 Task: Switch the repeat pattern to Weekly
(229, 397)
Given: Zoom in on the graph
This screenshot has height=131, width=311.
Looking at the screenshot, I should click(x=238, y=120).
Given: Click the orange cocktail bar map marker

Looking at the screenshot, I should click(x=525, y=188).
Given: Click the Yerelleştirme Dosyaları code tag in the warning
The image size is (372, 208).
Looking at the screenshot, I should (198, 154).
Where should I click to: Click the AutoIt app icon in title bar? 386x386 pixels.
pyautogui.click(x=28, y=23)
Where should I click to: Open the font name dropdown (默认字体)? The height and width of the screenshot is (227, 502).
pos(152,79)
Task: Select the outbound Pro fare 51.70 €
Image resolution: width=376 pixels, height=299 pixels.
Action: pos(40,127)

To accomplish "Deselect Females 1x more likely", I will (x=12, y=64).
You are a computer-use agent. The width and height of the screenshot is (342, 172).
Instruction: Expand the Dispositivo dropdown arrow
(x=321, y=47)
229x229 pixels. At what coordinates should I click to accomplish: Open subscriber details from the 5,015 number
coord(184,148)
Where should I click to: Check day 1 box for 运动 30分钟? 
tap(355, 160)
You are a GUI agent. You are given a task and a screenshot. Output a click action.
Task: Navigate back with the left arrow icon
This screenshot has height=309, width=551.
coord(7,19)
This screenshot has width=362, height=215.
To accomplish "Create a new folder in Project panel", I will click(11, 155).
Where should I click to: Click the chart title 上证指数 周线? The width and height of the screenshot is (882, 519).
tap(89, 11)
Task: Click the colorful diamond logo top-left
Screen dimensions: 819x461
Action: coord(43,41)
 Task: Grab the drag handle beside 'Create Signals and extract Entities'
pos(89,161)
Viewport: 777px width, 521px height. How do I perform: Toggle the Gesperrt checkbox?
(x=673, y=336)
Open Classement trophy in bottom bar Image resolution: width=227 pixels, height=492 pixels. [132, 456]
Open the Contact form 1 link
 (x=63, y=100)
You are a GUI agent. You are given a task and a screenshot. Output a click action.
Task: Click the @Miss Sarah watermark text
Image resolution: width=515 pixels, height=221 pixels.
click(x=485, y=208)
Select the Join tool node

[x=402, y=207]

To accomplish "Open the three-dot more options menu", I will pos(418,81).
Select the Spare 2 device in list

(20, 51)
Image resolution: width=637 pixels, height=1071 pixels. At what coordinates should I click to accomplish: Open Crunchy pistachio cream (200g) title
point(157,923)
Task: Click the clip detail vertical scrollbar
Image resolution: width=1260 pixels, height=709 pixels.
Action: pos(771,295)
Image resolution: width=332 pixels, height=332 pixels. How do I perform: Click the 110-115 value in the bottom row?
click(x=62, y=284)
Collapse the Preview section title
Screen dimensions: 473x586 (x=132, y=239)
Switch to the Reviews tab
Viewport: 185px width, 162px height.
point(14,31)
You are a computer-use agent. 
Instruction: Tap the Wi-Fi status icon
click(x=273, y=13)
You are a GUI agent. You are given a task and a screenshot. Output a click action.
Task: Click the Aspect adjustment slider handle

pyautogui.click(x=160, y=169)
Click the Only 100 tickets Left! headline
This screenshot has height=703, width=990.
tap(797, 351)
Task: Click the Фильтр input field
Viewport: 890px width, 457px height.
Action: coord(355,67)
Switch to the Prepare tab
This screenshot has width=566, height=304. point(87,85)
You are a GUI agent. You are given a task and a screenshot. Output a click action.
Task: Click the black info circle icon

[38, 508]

## About this task
Nothing in the records should differ from the original when you retype them.

## Task output
 Task: Switch the repeat pattern to Weekly
(229, 397)
Given: Zoom in on the graph
This screenshot has height=131, width=311.
Looking at the screenshot, I should click(x=238, y=120).
Given: Click the orange cocktail bar map marker

Looking at the screenshot, I should click(x=525, y=188).
Given: Click the Yerelleştirme Dosyaları code tag in the warning
The image size is (372, 208).
Looking at the screenshot, I should (198, 154).
Where should I click to: Click the AutoIt app icon in title bar? 386x386 pixels.
pyautogui.click(x=28, y=23)
Where should I click to: Open the font name dropdown (默认字体)? The height and width of the screenshot is (227, 502).
pos(152,79)
Task: Select the outbound Pro fare 51.70 €
Image resolution: width=376 pixels, height=299 pixels.
Action: pos(40,127)

To accomplish "Deselect Females 1x more likely", I will (x=12, y=64).
You are a computer-use agent. The width and height of the screenshot is (342, 172).
Instruction: Expand the Dispositivo dropdown arrow
(x=321, y=47)
229x229 pixels. At what coordinates should I click to accomplish: Open subscriber details from the 5,015 number
coord(184,148)
Where should I click to: Check day 1 box for 运动 30分钟? 
tap(355, 160)
You are a GUI agent. You are given a task and a screenshot. Output a click action.
Task: Navigate back with the left arrow icon
This screenshot has height=309, width=551.
coord(7,19)
This screenshot has width=362, height=215.
To accomplish "Create a new folder in Project panel", I will click(11, 155).
Where should I click to: Click the chart title 上证指数 周线? The width and height of the screenshot is (882, 519).
tap(89, 11)
Task: Click the colorful diamond logo top-left
Screen dimensions: 819x461
Action: coord(43,41)
 Task: Grab the drag handle beside 'Create Signals and extract Entities'
pos(89,161)
Viewport: 777px width, 521px height. How do I perform: Toggle the Gesperrt checkbox?
(x=673, y=336)
Open Classement trophy in bottom bar Image resolution: width=227 pixels, height=492 pixels. [132, 456]
Open the Contact form 1 link
 (x=63, y=100)
You are a GUI agent. You are given a task and a screenshot. Output a click action.
Task: Click the @Miss Sarah watermark text
Image resolution: width=515 pixels, height=221 pixels.
click(x=485, y=208)
Select the Join tool node

[x=402, y=207]

To accomplish "Open the three-dot more options menu", I will pos(418,81).
Select the Spare 2 device in list

(20, 51)
Image resolution: width=637 pixels, height=1071 pixels. At what coordinates should I click to accomplish: Open Crunchy pistachio cream (200g) title
point(157,923)
Task: Click the clip detail vertical scrollbar
Image resolution: width=1260 pixels, height=709 pixels.
Action: pos(771,295)
Image resolution: width=332 pixels, height=332 pixels. How do I perform: Click the 110-115 value in the bottom row?
click(x=62, y=284)
Collapse the Preview section title
Screen dimensions: 473x586 (x=132, y=239)
Switch to the Reviews tab
Viewport: 185px width, 162px height.
point(14,31)
You are a computer-use agent. 
Instruction: Tap the Wi-Fi status icon
click(x=273, y=13)
You are a GUI agent. You are given a task and a screenshot. Output a click action.
Task: Click the Aspect adjustment slider handle

pyautogui.click(x=160, y=169)
Click the Only 100 tickets Left! headline
This screenshot has height=703, width=990.
tap(797, 351)
Task: Click the Фильтр input field
Viewport: 890px width, 457px height.
Action: coord(355,67)
Switch to the Prepare tab
This screenshot has width=566, height=304. point(87,85)
You are a GUI agent. You are given a task and a screenshot. Output a click action.
Task: Click the black info circle icon

[38, 508]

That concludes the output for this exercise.